A Multifunctional Exosome with Dual Homeostasis Disruption Augments cGAS-STING-Mediated Tumor Immunotherapy by Boosting Ferroptosis

Abstract

Ferroptosis has shown great potential in activating antitumor immunity. However, the cunning tumor cells can evade ferroptosis by increasing the efflux of iron and promoting the production of the reductant glutathione to mitigate oxidative stress. Herein, a multifunctional exosome loaded with manganese-doped iron oxide nanoparticles (MnIO), GW4869, and l-buthionine sulfoximine (BSO) is developed to disrupt the iron metabolism homeostasis and redox homeostasis to enhance tumor immunotherapy. The efficient transport of MnIO by exosomes and the inhibition of iron exocytosis by GW4869 led to a high retention of up to 29.57% ID/g for iron in the tumors. Such a high retention of iron, in combination with the BSO-induced disruption of the redox homeostasis, effectively promotes the ferroptosis of tumor cells.
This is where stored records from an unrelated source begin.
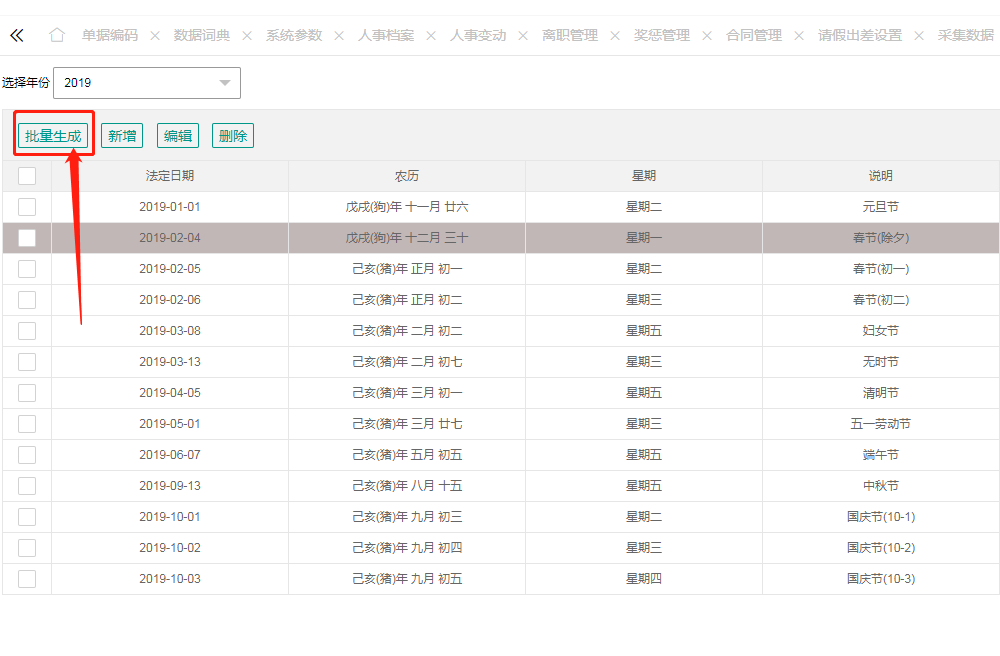Collapse sidebar with double-chevron icon
Image resolution: width=1000 pixels, height=656 pixels.
(16, 35)
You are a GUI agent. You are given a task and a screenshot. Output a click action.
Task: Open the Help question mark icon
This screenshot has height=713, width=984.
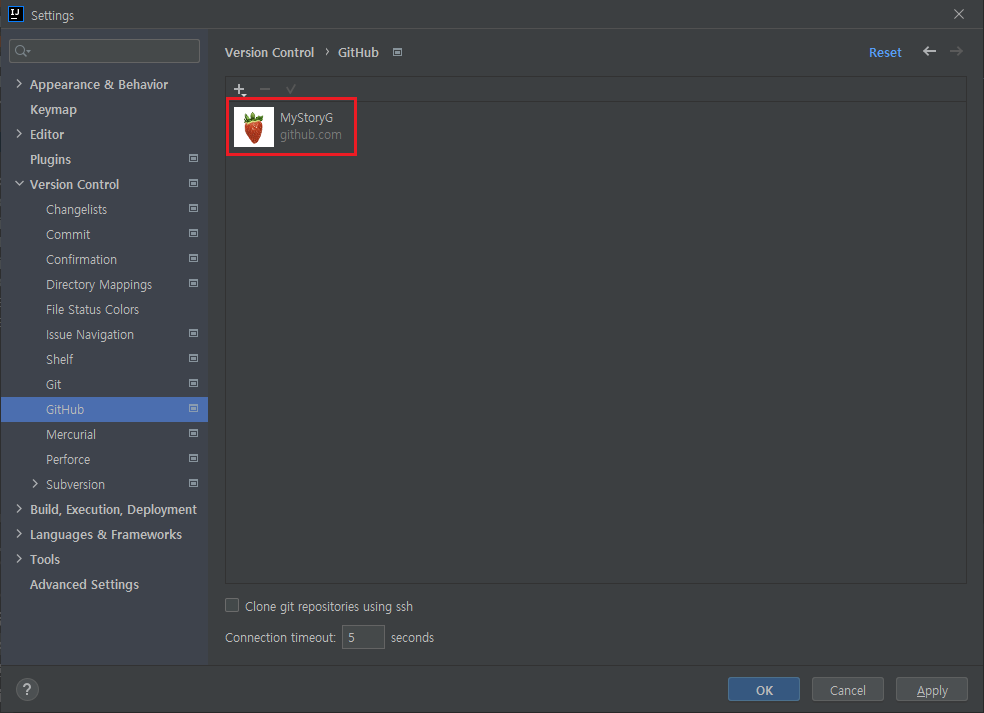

Consequently, the multifunctional exosomes that noticeably enhance ferroptosis by dual homeostasis disruption provoke the cGAS-STING-based antitumor immune response and effectively suppress tumor growth and lung metastasis in orthotopic breast cancer.

Keywords: cGAS-STING pathway; exosomes; ferroptosis; iron efflux inhibition; tumor immunotherapy.